| WHAT THIS TASK INVOLVES |
Which lines below contain "Expand"? Pull them out.

| RECORDS TO USE |
%%

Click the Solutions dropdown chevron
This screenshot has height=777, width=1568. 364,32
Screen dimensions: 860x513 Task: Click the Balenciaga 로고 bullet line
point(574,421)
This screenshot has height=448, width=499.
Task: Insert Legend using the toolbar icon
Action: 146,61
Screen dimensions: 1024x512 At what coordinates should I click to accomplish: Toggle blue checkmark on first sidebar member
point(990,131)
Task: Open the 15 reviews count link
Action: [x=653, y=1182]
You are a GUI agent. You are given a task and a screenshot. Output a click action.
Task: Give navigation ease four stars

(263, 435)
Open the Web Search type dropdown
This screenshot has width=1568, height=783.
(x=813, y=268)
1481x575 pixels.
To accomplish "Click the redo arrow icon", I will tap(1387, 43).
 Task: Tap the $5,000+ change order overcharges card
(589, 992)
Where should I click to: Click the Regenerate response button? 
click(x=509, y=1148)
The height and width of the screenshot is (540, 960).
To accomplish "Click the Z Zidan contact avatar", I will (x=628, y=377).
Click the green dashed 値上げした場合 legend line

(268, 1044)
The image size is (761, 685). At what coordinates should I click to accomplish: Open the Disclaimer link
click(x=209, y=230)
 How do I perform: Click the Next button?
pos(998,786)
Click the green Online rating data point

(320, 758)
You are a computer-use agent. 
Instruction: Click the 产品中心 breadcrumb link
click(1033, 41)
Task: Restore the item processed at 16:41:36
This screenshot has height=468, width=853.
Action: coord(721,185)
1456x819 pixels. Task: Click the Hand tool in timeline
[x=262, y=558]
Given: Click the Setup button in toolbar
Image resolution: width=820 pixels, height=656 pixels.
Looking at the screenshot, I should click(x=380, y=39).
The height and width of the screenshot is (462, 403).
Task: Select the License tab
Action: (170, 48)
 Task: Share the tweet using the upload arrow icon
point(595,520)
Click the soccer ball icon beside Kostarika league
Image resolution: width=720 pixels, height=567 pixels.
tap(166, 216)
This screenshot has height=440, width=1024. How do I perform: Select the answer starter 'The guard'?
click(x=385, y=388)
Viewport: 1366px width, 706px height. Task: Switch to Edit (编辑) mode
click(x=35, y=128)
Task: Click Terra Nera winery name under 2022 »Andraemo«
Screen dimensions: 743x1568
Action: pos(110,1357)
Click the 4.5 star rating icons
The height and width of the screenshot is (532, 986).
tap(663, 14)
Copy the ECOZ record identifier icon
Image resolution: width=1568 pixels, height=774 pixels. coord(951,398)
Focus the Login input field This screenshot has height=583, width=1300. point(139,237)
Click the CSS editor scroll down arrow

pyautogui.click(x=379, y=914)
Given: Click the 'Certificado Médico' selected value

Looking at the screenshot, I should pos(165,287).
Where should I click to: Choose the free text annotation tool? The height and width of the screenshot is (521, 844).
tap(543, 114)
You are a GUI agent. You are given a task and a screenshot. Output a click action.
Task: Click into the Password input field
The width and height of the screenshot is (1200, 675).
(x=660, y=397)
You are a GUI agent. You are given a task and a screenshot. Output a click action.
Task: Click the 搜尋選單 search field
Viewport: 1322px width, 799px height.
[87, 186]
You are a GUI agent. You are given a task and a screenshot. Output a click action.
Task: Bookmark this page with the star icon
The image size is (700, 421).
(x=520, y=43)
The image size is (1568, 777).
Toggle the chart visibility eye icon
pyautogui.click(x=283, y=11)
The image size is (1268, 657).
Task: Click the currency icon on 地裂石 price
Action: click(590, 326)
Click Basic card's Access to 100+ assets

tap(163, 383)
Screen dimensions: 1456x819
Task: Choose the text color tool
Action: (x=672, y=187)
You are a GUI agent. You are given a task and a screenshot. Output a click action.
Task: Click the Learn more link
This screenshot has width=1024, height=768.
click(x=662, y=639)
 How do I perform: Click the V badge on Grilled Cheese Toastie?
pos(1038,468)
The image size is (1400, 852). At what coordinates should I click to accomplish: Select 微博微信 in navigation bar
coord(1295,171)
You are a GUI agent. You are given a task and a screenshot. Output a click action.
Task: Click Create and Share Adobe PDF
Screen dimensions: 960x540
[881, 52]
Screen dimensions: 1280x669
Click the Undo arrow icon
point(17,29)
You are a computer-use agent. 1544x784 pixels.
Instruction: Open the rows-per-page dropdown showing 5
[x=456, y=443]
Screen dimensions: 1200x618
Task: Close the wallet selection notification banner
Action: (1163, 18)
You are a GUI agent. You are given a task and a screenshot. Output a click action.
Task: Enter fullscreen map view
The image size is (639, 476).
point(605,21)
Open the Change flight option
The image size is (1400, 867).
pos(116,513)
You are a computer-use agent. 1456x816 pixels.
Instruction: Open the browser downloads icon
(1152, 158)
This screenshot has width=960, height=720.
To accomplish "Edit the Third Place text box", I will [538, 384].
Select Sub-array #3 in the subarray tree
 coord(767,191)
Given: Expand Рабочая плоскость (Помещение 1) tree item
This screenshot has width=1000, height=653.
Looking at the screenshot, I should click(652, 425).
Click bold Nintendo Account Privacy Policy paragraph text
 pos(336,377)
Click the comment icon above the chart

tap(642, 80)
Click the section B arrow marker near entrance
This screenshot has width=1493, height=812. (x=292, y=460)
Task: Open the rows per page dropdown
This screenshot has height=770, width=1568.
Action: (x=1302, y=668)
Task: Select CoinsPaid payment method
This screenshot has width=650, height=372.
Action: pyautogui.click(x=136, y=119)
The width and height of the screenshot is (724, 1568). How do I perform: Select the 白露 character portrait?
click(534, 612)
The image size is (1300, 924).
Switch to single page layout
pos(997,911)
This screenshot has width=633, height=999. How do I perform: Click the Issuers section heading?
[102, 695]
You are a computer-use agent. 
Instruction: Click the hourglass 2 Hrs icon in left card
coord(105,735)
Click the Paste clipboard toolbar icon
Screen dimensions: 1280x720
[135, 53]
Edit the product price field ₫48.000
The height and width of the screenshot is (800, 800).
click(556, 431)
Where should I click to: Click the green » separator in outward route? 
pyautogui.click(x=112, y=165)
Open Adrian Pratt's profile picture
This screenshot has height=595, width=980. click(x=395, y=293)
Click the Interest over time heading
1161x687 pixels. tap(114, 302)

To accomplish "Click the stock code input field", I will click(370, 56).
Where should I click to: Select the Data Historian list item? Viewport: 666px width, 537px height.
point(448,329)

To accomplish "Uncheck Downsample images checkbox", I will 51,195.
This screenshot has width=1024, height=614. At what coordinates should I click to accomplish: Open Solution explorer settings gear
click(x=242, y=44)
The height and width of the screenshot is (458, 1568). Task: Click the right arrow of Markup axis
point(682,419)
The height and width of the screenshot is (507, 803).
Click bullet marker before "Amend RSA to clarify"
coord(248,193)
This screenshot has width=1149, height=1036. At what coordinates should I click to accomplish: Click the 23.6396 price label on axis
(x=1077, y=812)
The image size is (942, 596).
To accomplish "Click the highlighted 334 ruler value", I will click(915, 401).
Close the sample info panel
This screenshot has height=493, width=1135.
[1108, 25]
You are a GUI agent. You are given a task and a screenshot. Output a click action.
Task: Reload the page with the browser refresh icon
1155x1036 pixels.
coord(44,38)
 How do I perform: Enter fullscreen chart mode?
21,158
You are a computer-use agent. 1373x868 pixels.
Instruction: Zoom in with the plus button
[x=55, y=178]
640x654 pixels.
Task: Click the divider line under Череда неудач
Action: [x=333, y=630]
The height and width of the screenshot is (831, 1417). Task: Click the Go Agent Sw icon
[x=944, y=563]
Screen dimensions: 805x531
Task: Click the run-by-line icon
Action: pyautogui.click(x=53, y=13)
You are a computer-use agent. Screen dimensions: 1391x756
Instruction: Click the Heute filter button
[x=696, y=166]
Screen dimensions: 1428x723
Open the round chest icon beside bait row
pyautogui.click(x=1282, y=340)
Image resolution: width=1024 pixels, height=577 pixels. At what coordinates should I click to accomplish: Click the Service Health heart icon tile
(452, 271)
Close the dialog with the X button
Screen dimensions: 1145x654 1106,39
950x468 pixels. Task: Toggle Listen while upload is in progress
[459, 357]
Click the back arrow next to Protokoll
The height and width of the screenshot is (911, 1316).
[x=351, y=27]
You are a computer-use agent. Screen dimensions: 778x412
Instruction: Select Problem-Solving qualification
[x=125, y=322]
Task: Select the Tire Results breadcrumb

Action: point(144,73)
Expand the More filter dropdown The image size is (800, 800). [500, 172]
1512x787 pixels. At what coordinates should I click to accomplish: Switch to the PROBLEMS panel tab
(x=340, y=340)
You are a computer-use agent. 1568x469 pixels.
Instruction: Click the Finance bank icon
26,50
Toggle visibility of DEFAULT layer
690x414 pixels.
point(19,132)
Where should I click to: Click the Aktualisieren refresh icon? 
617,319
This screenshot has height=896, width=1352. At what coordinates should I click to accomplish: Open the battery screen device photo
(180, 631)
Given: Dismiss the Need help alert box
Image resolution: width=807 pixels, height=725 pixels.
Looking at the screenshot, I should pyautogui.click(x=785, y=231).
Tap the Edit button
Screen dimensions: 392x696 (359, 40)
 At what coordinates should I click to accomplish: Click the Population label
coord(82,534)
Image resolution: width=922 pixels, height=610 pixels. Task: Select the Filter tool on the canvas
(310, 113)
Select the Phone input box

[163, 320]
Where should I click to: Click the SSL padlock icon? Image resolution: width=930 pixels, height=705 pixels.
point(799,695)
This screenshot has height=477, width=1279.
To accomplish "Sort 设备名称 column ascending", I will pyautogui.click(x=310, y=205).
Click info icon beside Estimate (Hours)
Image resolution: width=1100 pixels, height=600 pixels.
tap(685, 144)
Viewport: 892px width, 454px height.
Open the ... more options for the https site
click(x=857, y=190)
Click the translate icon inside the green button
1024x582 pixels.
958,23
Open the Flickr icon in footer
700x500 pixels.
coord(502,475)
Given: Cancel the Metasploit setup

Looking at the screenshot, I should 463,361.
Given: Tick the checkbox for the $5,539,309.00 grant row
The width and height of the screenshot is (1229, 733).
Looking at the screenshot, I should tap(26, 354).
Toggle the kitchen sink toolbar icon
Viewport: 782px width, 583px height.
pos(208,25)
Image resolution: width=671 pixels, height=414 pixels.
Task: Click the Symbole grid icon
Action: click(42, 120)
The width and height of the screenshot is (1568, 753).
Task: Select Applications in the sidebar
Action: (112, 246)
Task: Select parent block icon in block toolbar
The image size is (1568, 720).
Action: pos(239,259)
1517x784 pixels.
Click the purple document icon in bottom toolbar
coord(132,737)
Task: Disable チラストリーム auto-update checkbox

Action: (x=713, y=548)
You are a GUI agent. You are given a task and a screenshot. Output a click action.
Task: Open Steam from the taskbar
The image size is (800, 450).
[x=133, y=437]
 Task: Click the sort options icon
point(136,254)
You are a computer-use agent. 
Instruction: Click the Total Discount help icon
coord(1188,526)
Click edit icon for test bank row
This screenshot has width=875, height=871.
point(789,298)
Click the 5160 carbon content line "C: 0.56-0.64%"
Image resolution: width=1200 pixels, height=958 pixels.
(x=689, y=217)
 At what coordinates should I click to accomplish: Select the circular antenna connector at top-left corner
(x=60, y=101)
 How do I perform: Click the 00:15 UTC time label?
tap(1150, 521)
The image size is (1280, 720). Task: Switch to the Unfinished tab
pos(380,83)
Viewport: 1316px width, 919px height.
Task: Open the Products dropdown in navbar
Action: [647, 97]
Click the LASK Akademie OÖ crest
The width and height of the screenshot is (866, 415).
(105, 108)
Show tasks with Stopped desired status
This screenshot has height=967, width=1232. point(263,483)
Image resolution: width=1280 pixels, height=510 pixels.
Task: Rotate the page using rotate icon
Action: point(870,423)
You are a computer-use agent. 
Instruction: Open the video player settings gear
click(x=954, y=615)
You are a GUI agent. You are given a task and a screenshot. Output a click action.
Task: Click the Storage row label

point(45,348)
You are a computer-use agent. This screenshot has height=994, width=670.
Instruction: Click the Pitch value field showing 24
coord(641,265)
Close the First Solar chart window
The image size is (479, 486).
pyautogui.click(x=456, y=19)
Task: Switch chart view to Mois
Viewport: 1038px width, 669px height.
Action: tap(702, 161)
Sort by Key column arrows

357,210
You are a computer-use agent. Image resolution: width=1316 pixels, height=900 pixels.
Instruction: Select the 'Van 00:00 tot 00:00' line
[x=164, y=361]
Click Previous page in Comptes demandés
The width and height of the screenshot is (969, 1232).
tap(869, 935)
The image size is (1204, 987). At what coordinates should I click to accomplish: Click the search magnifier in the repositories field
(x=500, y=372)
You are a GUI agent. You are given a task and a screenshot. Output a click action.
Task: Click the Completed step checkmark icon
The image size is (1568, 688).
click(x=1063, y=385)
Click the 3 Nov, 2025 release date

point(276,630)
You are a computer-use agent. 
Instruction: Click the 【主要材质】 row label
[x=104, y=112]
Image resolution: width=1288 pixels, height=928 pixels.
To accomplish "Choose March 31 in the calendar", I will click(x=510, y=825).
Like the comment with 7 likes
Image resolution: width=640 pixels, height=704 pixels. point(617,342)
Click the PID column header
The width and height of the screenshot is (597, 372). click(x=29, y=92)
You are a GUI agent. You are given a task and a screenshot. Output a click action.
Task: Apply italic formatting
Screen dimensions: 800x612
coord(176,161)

%%

| SOLUTION FOR THIS PROBLEM |
Given: Expand Рабочая плоскость (Помещение 1) tree item
Expand the More filter dropdown The image size is (800, 800). [500, 172]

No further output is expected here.